This warm up has students reviewing recently studied grammar in a very focused way. One student provides the Japanese and the next, the English. Play it out in a quick-fire way and students get caught up and can really enjoy reviewing grammar this way.
The difficult part of this activity is selecting the right grammar to focus on. The nice thing is, the focused nature of this activity means higher grades can still benefit from what you would use with lower grades.
|Works with:||focused grammar review|
|Class size:||Medium to large|
You will need:
- to know what grammar you want to review and check it works
On the blackboard, write the Japanese and the English translation.

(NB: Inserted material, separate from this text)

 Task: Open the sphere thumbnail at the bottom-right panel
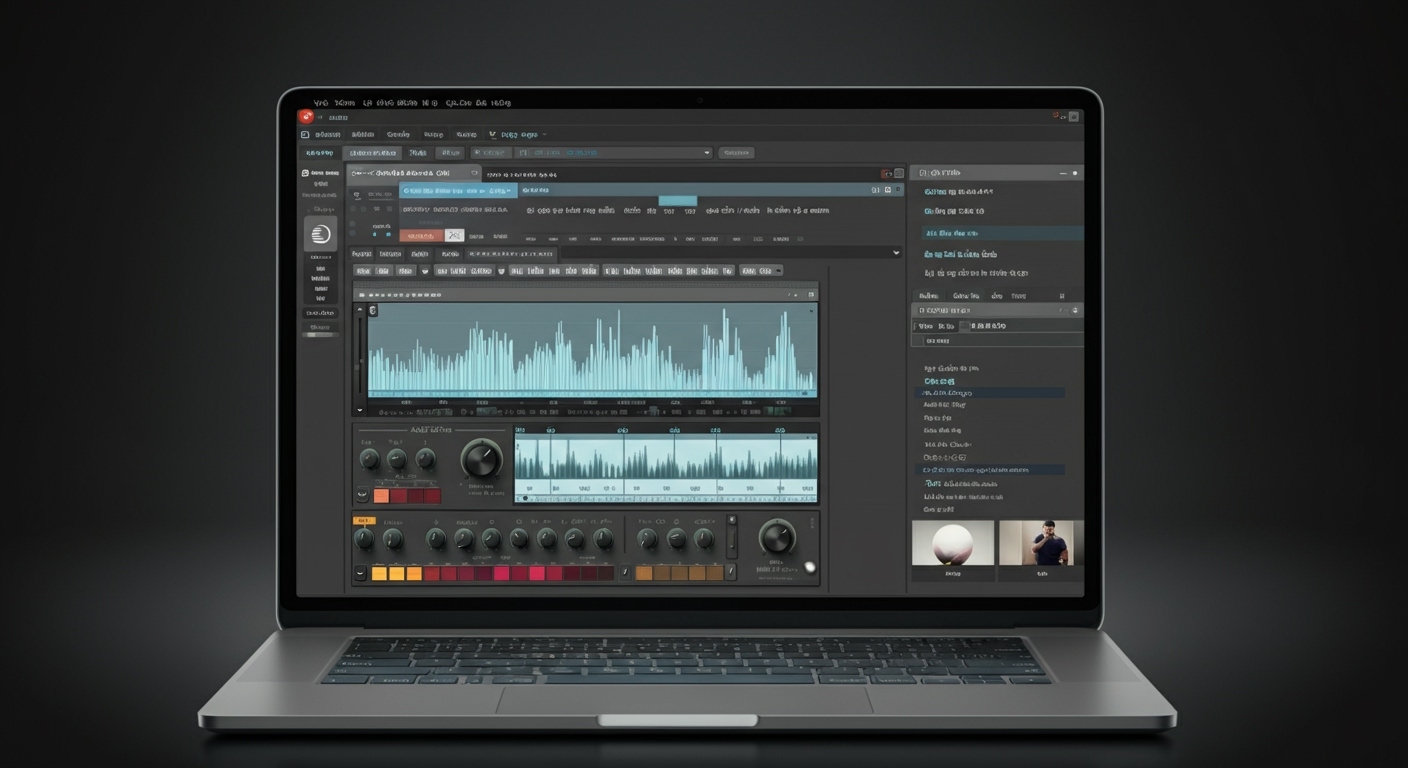[952, 541]
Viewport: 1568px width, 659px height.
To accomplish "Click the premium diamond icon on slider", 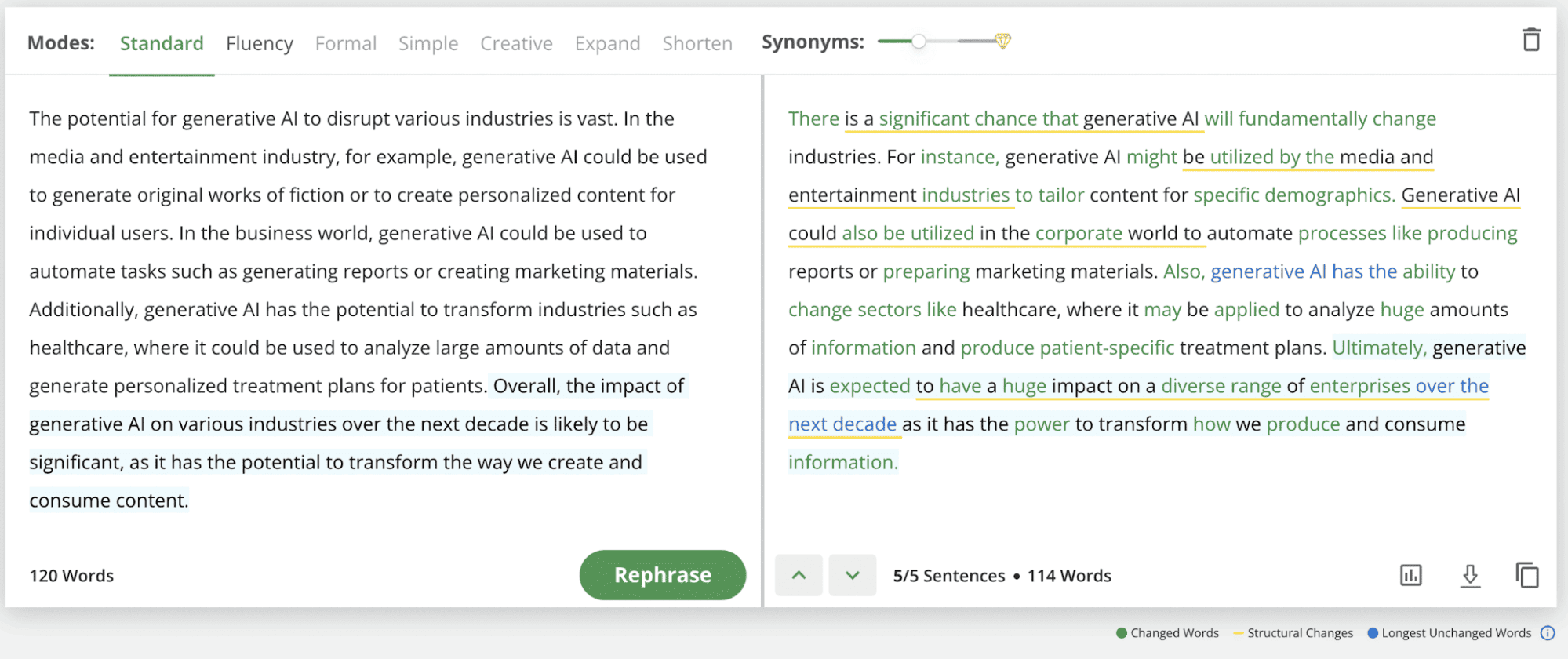I will 1002,41.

eg. since _____ = _____ から
_____ ago = _____ 前
- All students stand.
- Student 1 verbally fills in the Japanese example. eg 1年 前
- Student 2 translates. eg 1 year ago
- If correct, both students can sit down. Repeat. Activity ends when all students are seated.
You can use this game with various different grammar, the more focused the better. Examples include:
- I like him/her. (Sunshine 1 program 7-2, JH grade 1)
- Explain this game by demonstrating it with the JTE.
- Have the JTE write the Japanese.
- Make sure you and the JTE both understand this activity before you use it in class so he/she can assist properly if needed. (eg. judge if student translations are correct)
- Select grammar carefully. This is a fun, quick activity but it's also drilling. Keep the options narrow so students can quickly come up with ideas. In this case, a quick game is a good game.
- Students may start to change only the smallest part. From the example above, the next student might make it 2 years, the next, 10 years, and so on. If this happens, stop accepting "years" in the answer. Suggest, hours, days, weeks, months, etc (or whatever is appropriate to the grammar you're using).
This activity was well received by teachers, even though they were hesitant to try it at first.
The activity zooms in on specific grammar points and allows students to change only a few points and so is both easy enough for everyone to do yet is challenging enough (in a puzzle kind of way) to keep students interested. It can also be funny the vocabulary students choose to mix and match.
I have the students saying the Japanese version first because:
- It gives lower level students a chance to put their hands up first and;
- After students hear the Japanese, even though only one student says the answer, all the students will have translated it in their head and be thinking the English.